Once his national service had been completed, Goffe returned to the Central Public Health Laboratory, where he studied the poliomyelitis virus and helped to introduce cutting-edge techniques developed by Enders in the US to the UK. He set up a tissue-culture laboratory; worked on preparing inactivated versions of the virus; and was a member of a Medical Research Council (United Kingdom) committee aiming to bring learning from the US to develop a vaccine in Britain.

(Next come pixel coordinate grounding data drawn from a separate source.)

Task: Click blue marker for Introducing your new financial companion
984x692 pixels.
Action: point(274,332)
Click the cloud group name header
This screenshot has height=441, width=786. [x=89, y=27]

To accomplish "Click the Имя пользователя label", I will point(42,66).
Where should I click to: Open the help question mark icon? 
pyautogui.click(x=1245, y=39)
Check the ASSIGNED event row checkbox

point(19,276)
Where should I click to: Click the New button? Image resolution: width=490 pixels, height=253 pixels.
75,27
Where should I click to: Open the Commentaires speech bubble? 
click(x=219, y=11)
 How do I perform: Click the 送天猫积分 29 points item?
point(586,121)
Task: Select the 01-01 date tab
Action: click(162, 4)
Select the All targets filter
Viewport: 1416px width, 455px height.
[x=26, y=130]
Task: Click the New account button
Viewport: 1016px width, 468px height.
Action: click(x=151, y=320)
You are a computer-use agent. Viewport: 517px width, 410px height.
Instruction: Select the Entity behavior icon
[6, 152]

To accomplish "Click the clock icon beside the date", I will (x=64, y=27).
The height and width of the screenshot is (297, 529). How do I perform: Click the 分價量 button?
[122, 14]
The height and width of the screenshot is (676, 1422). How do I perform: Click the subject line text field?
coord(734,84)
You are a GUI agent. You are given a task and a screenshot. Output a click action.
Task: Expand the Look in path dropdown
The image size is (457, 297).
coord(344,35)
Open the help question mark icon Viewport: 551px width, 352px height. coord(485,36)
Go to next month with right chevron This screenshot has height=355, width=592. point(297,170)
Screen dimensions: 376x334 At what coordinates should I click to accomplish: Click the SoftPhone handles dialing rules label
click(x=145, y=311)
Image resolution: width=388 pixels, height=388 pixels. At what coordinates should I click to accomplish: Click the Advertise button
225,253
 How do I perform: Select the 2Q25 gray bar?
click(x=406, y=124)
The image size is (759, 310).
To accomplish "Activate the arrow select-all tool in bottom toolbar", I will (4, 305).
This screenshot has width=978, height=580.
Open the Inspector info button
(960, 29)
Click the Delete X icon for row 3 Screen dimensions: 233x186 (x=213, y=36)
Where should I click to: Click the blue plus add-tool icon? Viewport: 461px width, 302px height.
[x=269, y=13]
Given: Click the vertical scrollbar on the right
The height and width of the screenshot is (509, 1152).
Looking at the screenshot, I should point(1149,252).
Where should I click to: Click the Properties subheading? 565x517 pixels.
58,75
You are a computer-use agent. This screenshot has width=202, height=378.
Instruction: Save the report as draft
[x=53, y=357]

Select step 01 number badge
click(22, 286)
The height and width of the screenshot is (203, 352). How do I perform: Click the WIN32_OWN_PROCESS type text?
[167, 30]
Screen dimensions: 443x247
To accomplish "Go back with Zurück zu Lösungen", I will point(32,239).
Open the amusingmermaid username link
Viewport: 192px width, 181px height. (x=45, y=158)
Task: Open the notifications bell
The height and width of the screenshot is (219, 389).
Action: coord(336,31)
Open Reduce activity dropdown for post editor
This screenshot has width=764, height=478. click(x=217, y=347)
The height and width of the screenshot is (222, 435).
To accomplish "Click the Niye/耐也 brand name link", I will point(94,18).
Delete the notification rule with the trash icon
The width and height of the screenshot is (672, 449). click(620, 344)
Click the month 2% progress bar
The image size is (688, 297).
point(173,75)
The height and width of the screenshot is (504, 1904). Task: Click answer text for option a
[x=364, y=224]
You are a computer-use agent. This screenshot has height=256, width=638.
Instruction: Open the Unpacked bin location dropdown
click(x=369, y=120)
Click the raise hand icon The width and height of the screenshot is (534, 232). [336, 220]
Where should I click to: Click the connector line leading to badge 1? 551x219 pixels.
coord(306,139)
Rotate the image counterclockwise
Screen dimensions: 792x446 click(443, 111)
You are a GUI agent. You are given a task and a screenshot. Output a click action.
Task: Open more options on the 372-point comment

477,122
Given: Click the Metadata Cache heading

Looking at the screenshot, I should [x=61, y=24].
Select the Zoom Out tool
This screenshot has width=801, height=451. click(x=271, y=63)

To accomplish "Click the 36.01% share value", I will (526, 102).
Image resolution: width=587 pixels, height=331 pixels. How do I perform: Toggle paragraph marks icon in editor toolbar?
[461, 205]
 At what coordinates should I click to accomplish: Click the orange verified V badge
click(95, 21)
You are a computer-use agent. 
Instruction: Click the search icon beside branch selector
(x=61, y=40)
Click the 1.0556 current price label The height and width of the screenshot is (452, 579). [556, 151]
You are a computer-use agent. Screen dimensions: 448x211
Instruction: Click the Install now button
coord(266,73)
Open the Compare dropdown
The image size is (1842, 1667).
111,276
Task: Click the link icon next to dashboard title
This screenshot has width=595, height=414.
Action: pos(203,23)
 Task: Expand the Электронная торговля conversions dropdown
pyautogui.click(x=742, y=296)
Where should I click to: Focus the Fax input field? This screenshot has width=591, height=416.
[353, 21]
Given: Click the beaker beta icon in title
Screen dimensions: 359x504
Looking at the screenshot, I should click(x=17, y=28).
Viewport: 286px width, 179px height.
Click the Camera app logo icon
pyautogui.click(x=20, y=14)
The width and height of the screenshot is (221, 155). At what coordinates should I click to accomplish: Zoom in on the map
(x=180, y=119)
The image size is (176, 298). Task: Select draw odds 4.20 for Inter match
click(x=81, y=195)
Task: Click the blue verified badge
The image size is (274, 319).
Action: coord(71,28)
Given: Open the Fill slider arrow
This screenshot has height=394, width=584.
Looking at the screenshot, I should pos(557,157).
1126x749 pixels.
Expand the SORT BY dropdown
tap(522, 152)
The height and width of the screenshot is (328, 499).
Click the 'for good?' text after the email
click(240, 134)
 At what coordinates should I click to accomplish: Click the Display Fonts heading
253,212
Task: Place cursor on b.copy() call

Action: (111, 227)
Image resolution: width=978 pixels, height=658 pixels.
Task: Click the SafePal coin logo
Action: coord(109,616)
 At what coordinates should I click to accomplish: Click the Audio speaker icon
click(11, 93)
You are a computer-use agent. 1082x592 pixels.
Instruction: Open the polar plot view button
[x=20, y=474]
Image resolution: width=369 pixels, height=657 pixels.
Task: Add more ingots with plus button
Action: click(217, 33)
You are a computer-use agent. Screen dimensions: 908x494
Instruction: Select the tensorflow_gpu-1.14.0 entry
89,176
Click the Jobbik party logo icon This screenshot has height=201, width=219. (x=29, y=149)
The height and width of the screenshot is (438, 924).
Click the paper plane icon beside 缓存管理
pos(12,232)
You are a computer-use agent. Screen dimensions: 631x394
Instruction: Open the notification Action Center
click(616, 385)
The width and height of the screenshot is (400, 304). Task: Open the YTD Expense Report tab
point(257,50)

In 1955 Goffe moved to the Wellcome Research Laboratories in Kent, where he worked as the Chief Medical Virologist. During his time at Wellcome he made important contributions not only to poliomyelitis vaccines, but also led on the development of an attenuated measles strain known as the "Beckenham" (also sometimes known as the "Goffe") strain. Goffe was involved in numerous clinical trials to test vaccines, publicly testing them on himself and his family to demonstrate his confidence in their safety. His interest in how some viruses could cause tumours led him to study the SV40 virus and the human wart virus, human papillomavirus.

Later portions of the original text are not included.